In summary, several authors had utilized different external calibration standards,26,27 stable isotope labeled hepcidin28,29,31–33 or truncated hepcidin analogue25,35 as internal standards for the quantification of hepcidin. The use of external standards are only able to provide semi-quantitative hepcidin concentrations whereas the use of labeled hepcidin are costly and difficult to synthesize. The quantification of endogenous hepcidin using unlabeled hepcidin will be ideal in providing an accurate and cost effective assay.
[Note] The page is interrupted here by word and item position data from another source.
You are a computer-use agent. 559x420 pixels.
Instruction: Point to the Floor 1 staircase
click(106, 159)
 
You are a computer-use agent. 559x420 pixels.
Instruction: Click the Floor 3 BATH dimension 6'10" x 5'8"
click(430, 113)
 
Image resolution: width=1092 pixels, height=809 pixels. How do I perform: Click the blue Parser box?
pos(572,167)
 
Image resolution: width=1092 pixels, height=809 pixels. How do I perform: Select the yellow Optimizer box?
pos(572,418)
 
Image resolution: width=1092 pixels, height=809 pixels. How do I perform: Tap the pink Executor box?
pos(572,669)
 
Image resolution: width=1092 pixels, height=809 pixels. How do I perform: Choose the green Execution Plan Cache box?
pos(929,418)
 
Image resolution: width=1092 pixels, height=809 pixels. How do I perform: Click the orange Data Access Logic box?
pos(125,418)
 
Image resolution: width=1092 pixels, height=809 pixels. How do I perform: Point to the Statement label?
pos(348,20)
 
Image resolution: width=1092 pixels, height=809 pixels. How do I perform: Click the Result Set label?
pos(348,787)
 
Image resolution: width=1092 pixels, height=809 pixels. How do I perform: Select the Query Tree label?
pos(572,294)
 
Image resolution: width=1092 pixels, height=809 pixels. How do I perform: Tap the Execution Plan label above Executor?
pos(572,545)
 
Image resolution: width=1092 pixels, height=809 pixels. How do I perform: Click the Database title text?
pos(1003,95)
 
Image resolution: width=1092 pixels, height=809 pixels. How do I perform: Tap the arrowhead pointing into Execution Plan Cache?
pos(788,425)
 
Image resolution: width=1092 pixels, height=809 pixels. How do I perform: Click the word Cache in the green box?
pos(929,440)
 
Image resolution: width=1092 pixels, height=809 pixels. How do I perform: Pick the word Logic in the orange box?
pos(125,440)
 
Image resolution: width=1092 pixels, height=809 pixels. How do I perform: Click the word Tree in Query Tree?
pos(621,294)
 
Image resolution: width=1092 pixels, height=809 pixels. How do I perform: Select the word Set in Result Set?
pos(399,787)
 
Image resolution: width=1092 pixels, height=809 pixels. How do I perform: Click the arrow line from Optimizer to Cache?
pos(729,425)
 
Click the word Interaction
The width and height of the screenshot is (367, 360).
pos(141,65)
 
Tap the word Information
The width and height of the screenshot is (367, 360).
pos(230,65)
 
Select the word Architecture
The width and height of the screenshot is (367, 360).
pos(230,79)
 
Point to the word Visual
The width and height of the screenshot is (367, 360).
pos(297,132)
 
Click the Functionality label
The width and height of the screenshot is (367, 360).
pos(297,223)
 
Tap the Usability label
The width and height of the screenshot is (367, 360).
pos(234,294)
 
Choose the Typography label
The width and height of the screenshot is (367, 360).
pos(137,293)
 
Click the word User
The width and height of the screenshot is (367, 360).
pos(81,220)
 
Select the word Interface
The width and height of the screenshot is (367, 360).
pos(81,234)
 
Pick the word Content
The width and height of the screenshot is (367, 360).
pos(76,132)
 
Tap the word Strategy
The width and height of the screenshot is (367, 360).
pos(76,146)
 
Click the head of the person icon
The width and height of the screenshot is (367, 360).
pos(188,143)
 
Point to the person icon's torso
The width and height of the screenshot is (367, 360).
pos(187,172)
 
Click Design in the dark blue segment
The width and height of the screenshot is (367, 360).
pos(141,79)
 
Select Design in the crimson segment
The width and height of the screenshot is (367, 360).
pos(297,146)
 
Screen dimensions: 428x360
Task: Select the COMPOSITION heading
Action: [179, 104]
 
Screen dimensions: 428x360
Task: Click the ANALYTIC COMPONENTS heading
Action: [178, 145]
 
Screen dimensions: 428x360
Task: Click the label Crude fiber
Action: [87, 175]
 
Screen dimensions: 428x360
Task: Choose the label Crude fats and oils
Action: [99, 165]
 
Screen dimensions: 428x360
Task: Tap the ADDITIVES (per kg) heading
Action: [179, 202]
The advantage of using MALDI-TOF MS based assays mentioned here is the potential to simultaneously distinguish and quantify multiple isoforms/variants of a particular protein or peptide when compared to most ELISA based assays.24–29 LC-MS based assays required about 10 min for each analysis whilst the MALDI-TOF assay requires less than 1 min of analysis time.29 However, both techniques are complementary to each other where LC-MS can be used to provide further structural confidence for hepcidin while MALDI-TOF MS is able to provide fast and accurate analysis.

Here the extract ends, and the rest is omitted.